この著者の小説を読むのは、ひょっとするとこれが初めてかもしれない。なぜか名前は昔から知っているけれど。

マキャフリィを引き合いに出すのが適当かどうかは分からないけれど、女性作家は「小さな世界」を書くのがうまいひとが多い、と思う。小さいなりにも統制が取れていて、矛盾が少なくて、例えば何かそこに謎があったとしてもその謎のフォーカスは割合強く絞られている、と云うような。で、こう云うのはファンタジーに向いている。ファンタジーは作者がその世界すべてをつくらなければならないから。

いやもちろん、ファンタジーの世界観に綻びがあってはいけない、と云うことはない。おおらかにほころんだ世界観を持つ悠揚迫らぬファンタジーも幾つもある。でも、本来のベクトルは「架空の原則に準拠した、統一された世界観」に向かう。

実際のところ、そちら方面へ向かう指向性を除けば、この小説はまさにSFなんだと思う。

ただ、著者の初長編だけあって、どうしても粗さがある。
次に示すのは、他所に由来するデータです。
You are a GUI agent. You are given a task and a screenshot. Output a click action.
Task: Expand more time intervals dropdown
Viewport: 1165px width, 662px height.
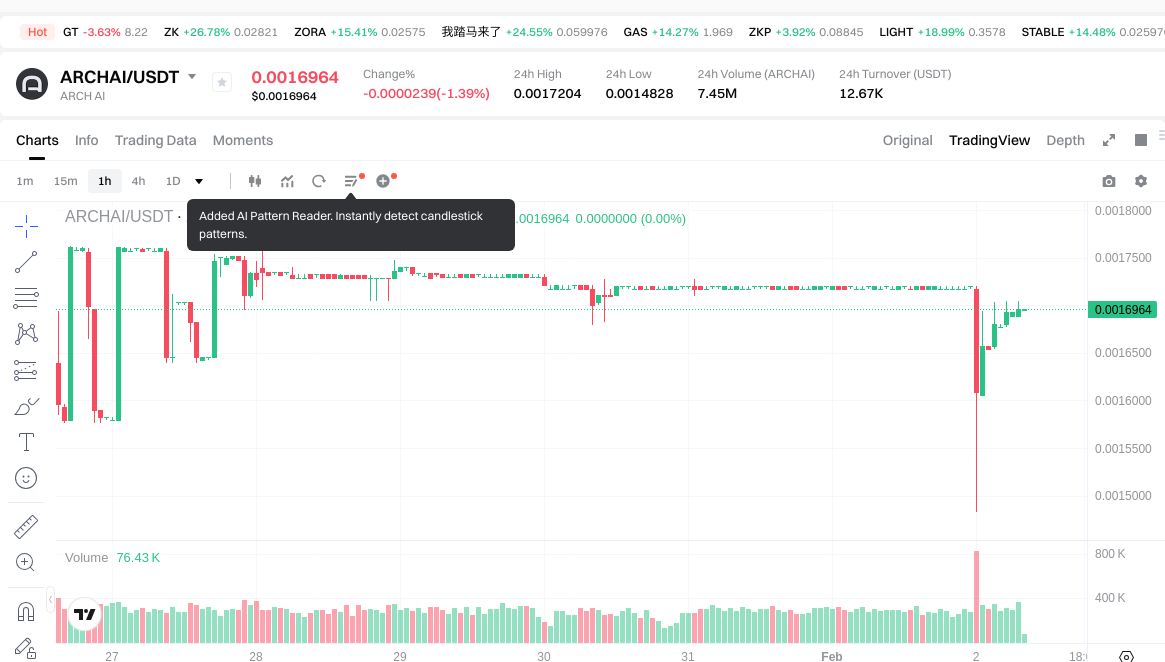tap(199, 181)
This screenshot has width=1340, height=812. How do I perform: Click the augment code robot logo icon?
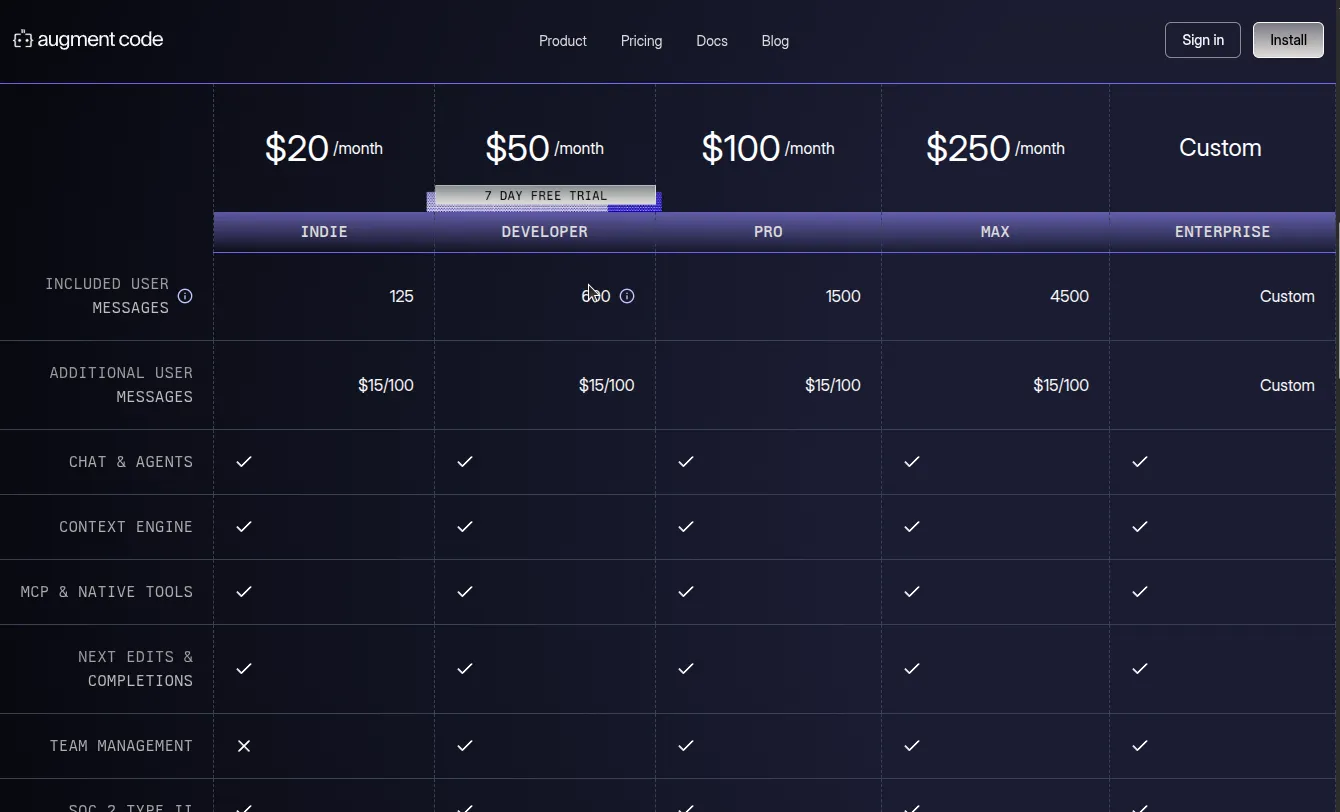pyautogui.click(x=21, y=39)
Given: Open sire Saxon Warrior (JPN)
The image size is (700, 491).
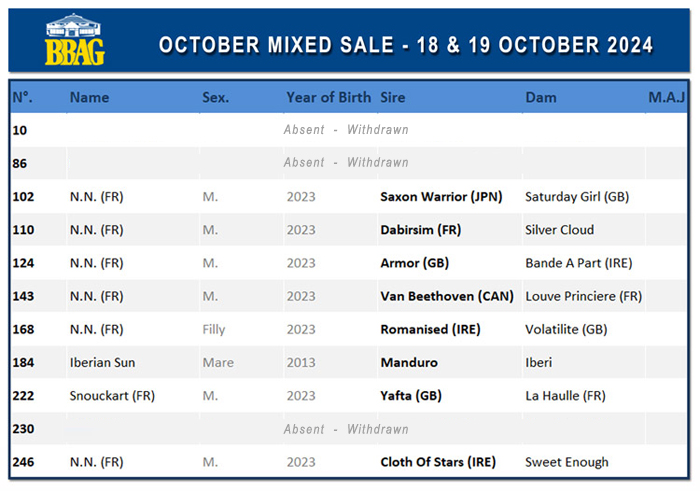Looking at the screenshot, I should click(x=441, y=196).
なんと云うか、ひどく高純度の原石があまり注意深く磨かれないままどっさりとちりばめられている感じ。ひとつひとつの要素はとても美しいので、結果的にその磨かれなさ加減は物量も併せてとてもゴージャスにも見えるのだけれど、それはそれですれた読者の感想であって、このとっつきの悪さはなんだか損だ。

だから逆に、この小説はむしろ悪ずれしているくらいのSF読みに向いているのかも知れない。気を引かれる要素はどっさりあるから。それがあまりにも原型のまま放り出されていることに耐えられる読者なら、是非。